Genetic changesand the same types of mutations cause cancer only in certain organs of the human body, according to new research. German cancer researchers have shown that cells from different organs are differently susceptible to activating mutations in cancer pathogens. The same mutation in progenitor cells of the pancreas or bile duct leads to fundamentally different types of cancer.
Identical types of mutations cause different types of cancer
The authors of the new study discovered for the first time that tissue-specific genetic interactions are responsible for the different susceptibility of the biliary and pancreatic epithelium to transformation by oncogenes. The new findings could lead to more precise treatment decisions in the future. The research team examined the development of biliary tract and pancreatic cancer in mice. They replaced the normal oncogenes PIK3CA and KRAS with a mutation identical to that found in human cancers. Expression of these oncogenes in the common progenitor cells of the extrahepatic bile duct and pancreas led to very different results. Mice with the mutated PI3K gene developed mainly biliary tract cancer. Instead, only pancreatic cancer was observed in the animals with the mutated KRAS gene.
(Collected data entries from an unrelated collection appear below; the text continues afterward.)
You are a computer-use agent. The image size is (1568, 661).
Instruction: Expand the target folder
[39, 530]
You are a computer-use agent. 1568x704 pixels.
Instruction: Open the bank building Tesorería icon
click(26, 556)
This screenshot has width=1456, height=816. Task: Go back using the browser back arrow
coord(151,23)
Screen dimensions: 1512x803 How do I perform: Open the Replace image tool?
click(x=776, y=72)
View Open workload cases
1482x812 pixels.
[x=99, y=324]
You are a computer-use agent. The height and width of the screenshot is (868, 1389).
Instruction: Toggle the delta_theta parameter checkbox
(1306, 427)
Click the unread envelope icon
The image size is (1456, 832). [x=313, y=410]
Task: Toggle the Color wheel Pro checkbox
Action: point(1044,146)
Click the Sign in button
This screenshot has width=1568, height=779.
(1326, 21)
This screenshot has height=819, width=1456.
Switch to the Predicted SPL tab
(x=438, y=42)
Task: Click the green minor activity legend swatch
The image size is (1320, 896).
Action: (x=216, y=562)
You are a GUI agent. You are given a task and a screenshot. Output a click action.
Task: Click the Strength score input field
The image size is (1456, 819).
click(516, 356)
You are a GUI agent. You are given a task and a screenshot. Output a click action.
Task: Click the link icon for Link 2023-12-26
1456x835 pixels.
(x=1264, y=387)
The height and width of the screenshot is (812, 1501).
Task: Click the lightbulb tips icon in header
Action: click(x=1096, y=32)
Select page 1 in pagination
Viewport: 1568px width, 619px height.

This was unexpected because both genes are mutated in both human cancers.
The study results showed how genes work together to cause cancer in different organs. The team has identified the key players and the order in which they appear during tumor development. In addition, they were able to uncover the molecular processes by which normal cells are transformed into threatening cancers. Some cooperating genetic events driving identical types of mutations activate the PI3K pathway and become carcinogenic. Others disrupt regulatory proteins, inactivating their ability to suppress cancer progression. These findings have important implications for therapeutic interventions. Several tissue-specific genetic interactions drove cancer progression, according to the study authors.This studyshows that no single gene can predict a cancer's response to a particular therapy. In the future, it will be crucial to mechanistically understand the tissue-specific determinants of therapeutic response and resistance to take precision medicine to the next level.